MUDGE’S Musings
For better or worse, the Chicago Tribune is Mudge’s hometown print newspaper, and Michael Tackett is one of its most insightful political correspondents.
FINE POINT: A LOOK AT THE WEEK IN WASHINGTON
An idea for Bloomberg
By Michael Tackett
the Tribune’s Washington Bureau chief
July 8, 2007The current political swoon is for an unlikely object of affection, a 5-foot-7 billionaire media mogul turned mayor of New York who was a Democrat before he became a Republican before he became an independent.
Among his supporters, there is an undeniable allure to the prospect of Michael Bloomberg running for president. He can pay his own way and won’t be reflexively beholden to donors and special interests. He built a visionary business before turning to politics. He has a record for competence and efficiency in his tenure as mayor of New York City. He has a deadpan persona that is decidedly non-partisan.So it is logical that some see Bloomberg’s recent pivot from Republican to Independent as the predicate for a White House campaign.
This presidential cycle is delivering many things early. Money is coming in sooner; so are endorsements.
Television advertisements are already running, and a half-dozen debates have been held.
Bloomberg, though, represents something else that is at least six months ahead of schedule, namely the notion that voters — all together now — “want more choices.”
The 20 or so already in the field apparently just aren’t quite good enough. So Bloomberg is filling the role of the Great Alternative.Clearly, he would have no real difficulty getting on the ballot in every state. That in effect is a function of lawyers and money, and Bloomberg has an abundance of both.
More difficult would be the prospect of winning any actual electoral votes. If he really wanted to have a shot at victory, Bloomberg might put his money behind a movement seeping into state legislatures that would change the way Americans have been picking a president for more than 200 years.

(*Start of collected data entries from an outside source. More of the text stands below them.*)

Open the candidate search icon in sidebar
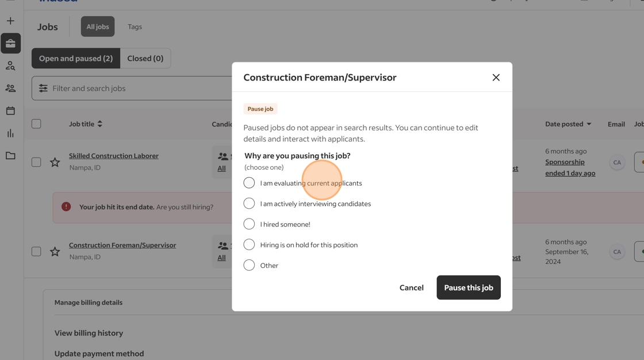pyautogui.click(x=10, y=66)
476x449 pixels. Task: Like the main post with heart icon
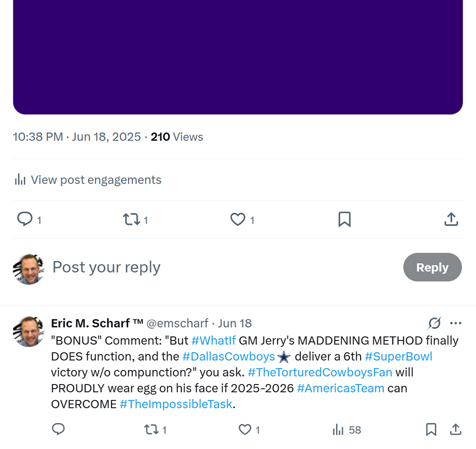pos(238,219)
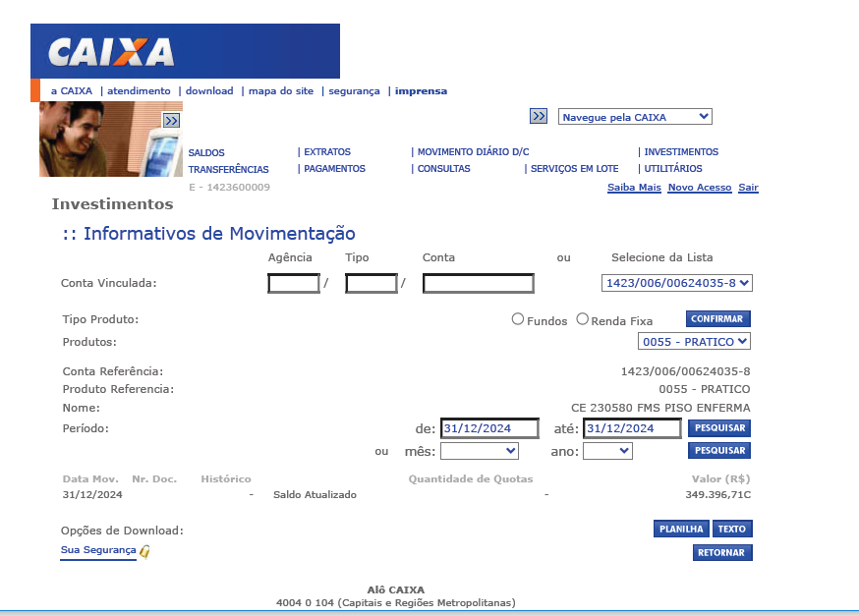This screenshot has width=859, height=616.
Task: Open the EXTRATOS menu
Action: tap(327, 152)
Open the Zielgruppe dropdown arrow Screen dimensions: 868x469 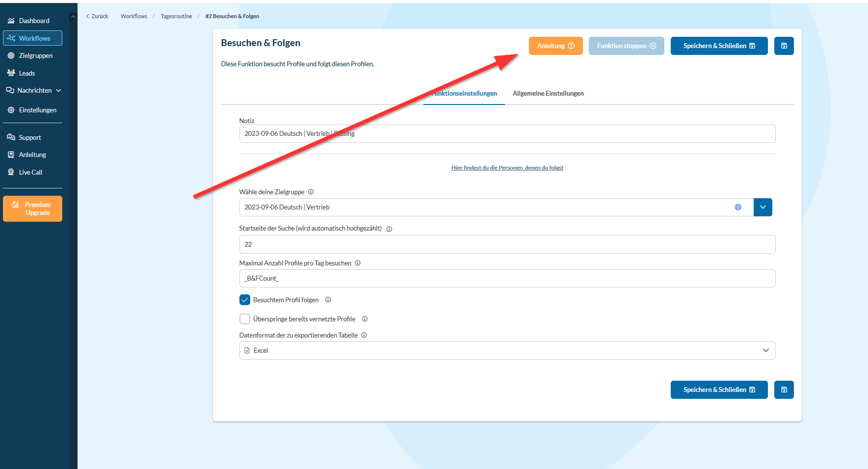click(x=763, y=208)
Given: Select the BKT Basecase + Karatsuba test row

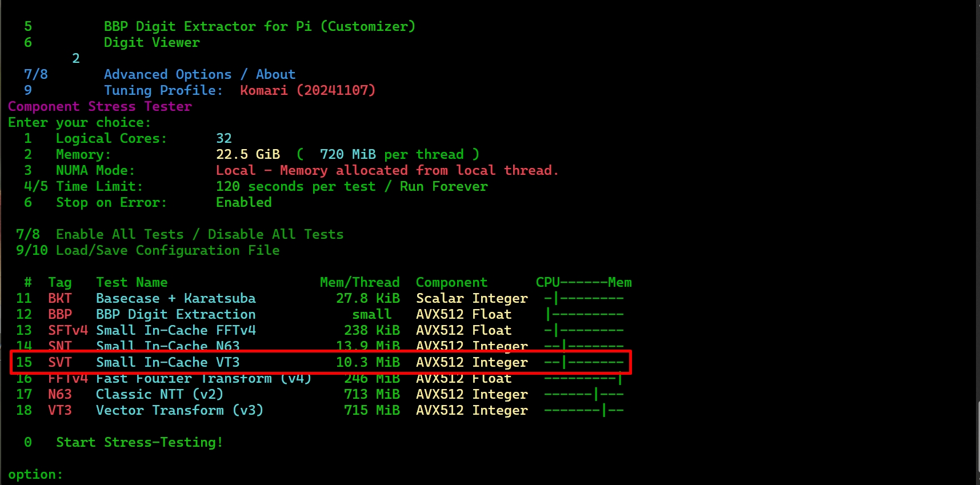Looking at the screenshot, I should pyautogui.click(x=175, y=299).
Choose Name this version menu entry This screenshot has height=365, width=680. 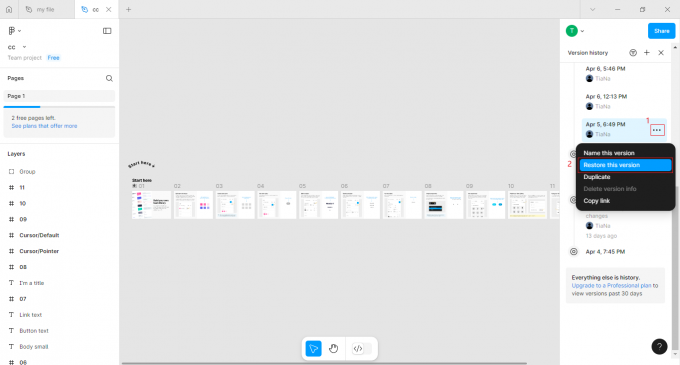(x=609, y=153)
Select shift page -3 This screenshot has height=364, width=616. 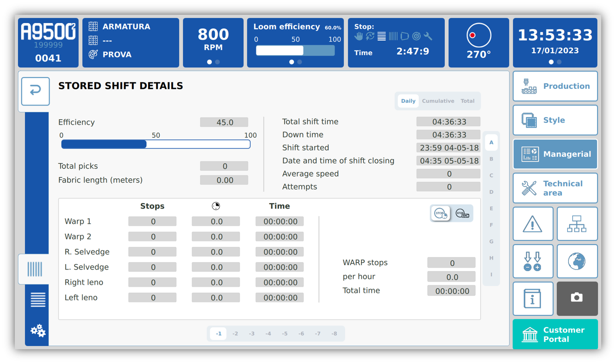tap(252, 333)
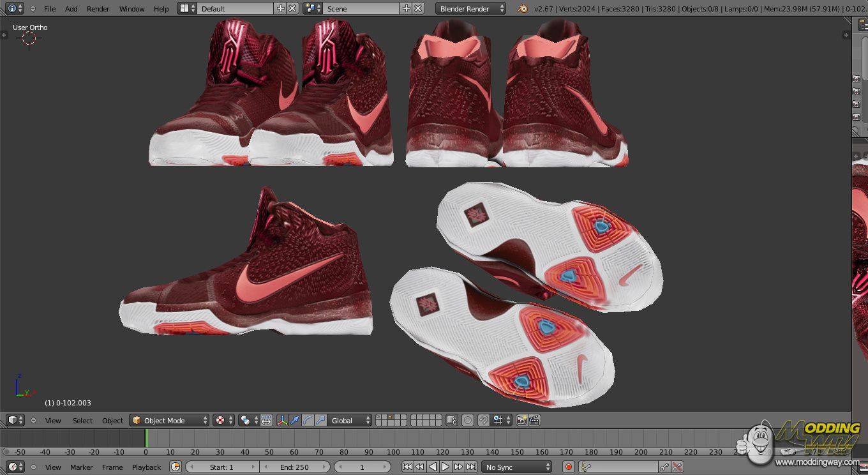Jump to the last frame of playback
The image size is (868, 475).
[x=471, y=467]
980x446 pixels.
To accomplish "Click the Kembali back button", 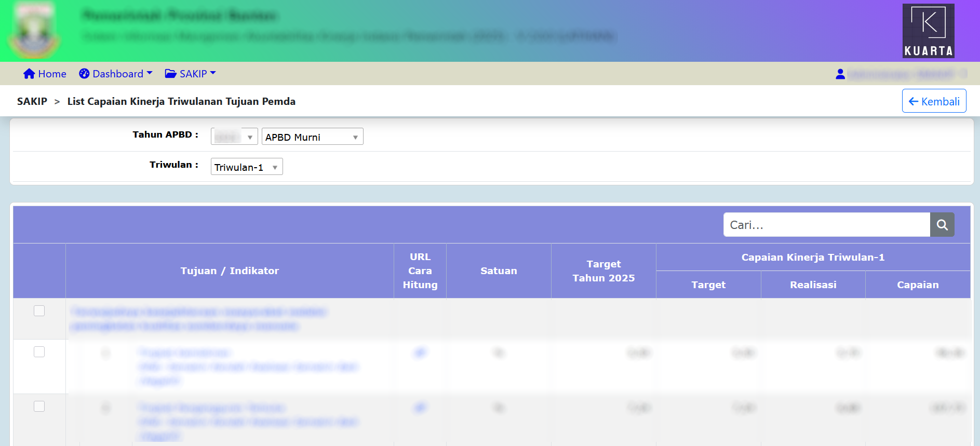I will click(933, 101).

The movement, pushed by a group called the National Popular Vote, would ensure that the candidate who received the most votes nationwide would actually be sworn in as the next president. Recall that didn’t actually happen four times in U.S. history, 1824, 1876, 1888, and, oh yes, 2000.
As of last month, only Maryland had passed a bill that would allot its electoral votes to the candidate who won the national popular vote, regardless of the actual results in Maryland. The Illinois House has passed a similar measure, one of 10 states to do so in at least one legislative chamber. The group says that its National Popular Vote bill has sponsors in 47 states.
Though the primary force behind the move is to award victory to the candidate with the most votes, states offer secondary reasons as well. In Illinois, lawmakers argue in part that states that are reliably Democratic or Republican in presidential elections get the flyover treatment during the campaign from the major candidates. If popular vote totals counted, Illinois would again become a favored track.
Among the notable backers of the National Popular Vote are John Anderson, a former Illinois congressman whose third-party bid in 1980 failed to win any electoral votes, and former Indiana Sen. Birch Bayh, a candidate for president in 1976.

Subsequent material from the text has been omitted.